Starting a 12-day Yukon-Alaska tour

This is probably going to be a year with no cruises for us, but as regular readers have noticed, I am still getting out and about a lot. Yesterday afternoon I was at the Whitehorse airport to meet 14 people from New Zealand, and today we begin an 11-day tour that ends in Seward, Alaska, where they board the Celebrity Millennium for a 7-night cruise to Vancouver (it’s 11 days for them, 12 for me because then I drive back to Whitehorse on a different route).

I hired on with Ruby Range Adventure to do this one tour, which is being run by a company that I’ve worked for every year since about 2000 – Maher Tours of Wellington, New Zealand.
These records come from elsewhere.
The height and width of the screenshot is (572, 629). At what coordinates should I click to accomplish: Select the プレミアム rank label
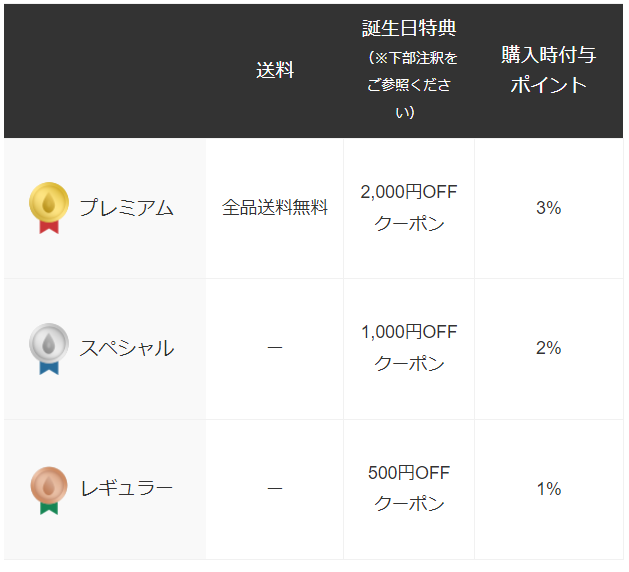126,208
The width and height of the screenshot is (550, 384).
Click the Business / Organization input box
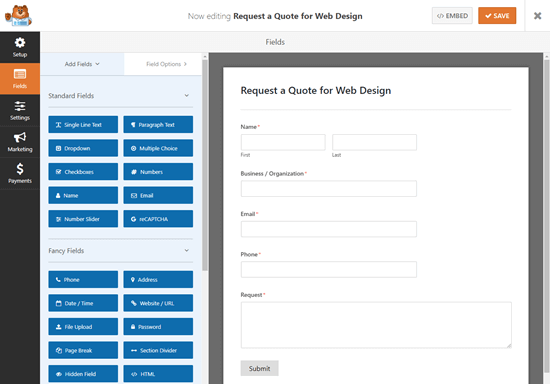pyautogui.click(x=329, y=189)
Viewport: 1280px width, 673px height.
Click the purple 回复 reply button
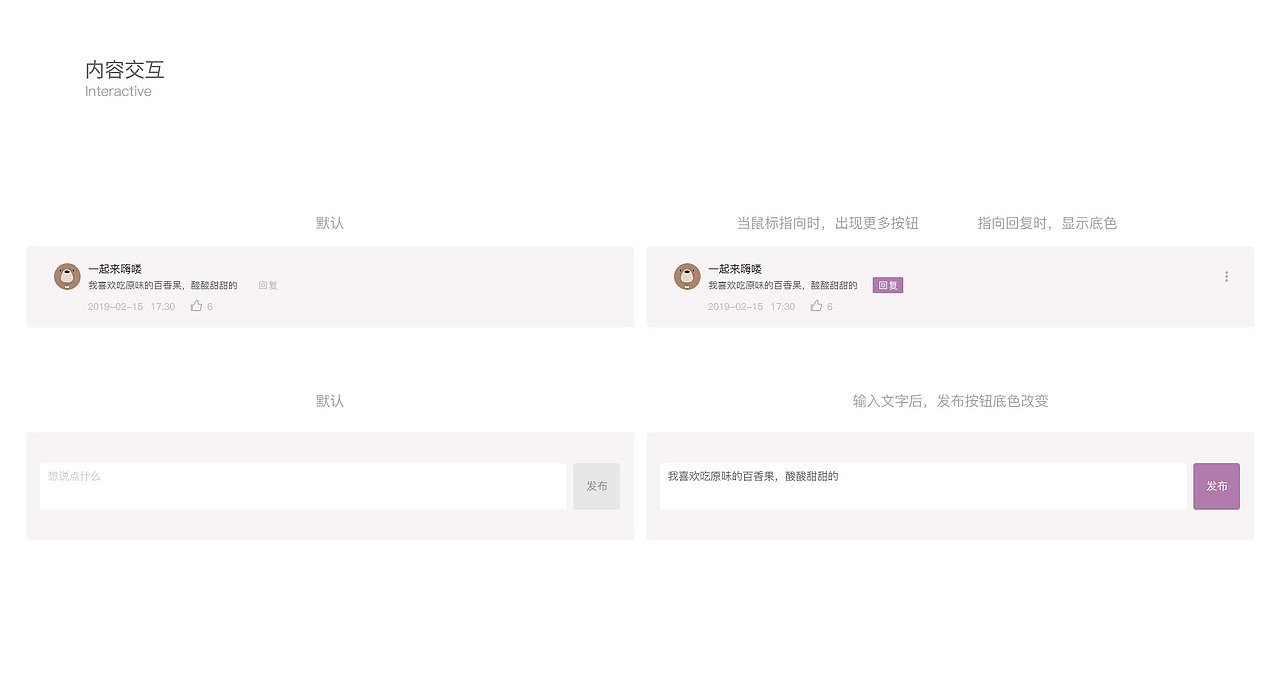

I simply love traveling with “Kiwis”, and that this is going be another excellent tour was proven last night when Cathy and I joined them for dinner at Arizona Charlie’s restaurant.

My day started at 09:00 yesterday morning when I picked the the bus to make sure that everything is in order for the trip. I took it down to the car wash to clean it better, got the interior detailed, then had a couple of hours to spare before meeting the group’s Air Canada Jazz flight, so went over to Wickstrom Road to get a bird’s-eye view of some of the many changes occurring in Whitehorse. The first photo shows a location that’s changing a lot, with The Wharf being built on the riverbank, and the steel skeleton of a 3-storey office building going up a block behind it.

Downtown Whitehorse 2011

A project that’s now nearing completion is the Kwanlin Dun Cultural Centre, a First Nations cultural center that will also house the Whitehorse Public Library.

Kwanlin Dun Cultural Centre in Whitehorse

I was at the airport to meet the 1:40 flight. It’s very easy to find 14 people at our little airport, and getting 14 suitcases onto the bus was quick and easy. I then took them on a short tour around Whitehorse, starting at Miles Canyon, which is the reason that Whitehorse was born. Then it was over to the historic paddlewheeler SS Klondike.

The historic paddlewheeler SS Klondike

While the group was touring the boat, their escort for the entire 24 day trip, Jo Walker, and I took their luggage over to the Westmark Klondike Inn and got the luggage and room keys sorted out.

The historic paddlewheeler SS Klondike

This is my little bus – quite a change from the full-size motorcoaches I normally drive 🙂

My tour bus at the historic paddlewheeler SS Klondike

It got very, very warm yesterday (28.5°C or 83.3°F according to Environment Canada, so everyone was happy to be at the hotel at 5:00. That’s a very brief look at a community that it’s easy to spend several days touring in, but at least everyone has a feel for what the Yukon’s capital is like before heading off into the wilderness today. In about 4 hours we leave for Dawson City, still my favourite community in the North.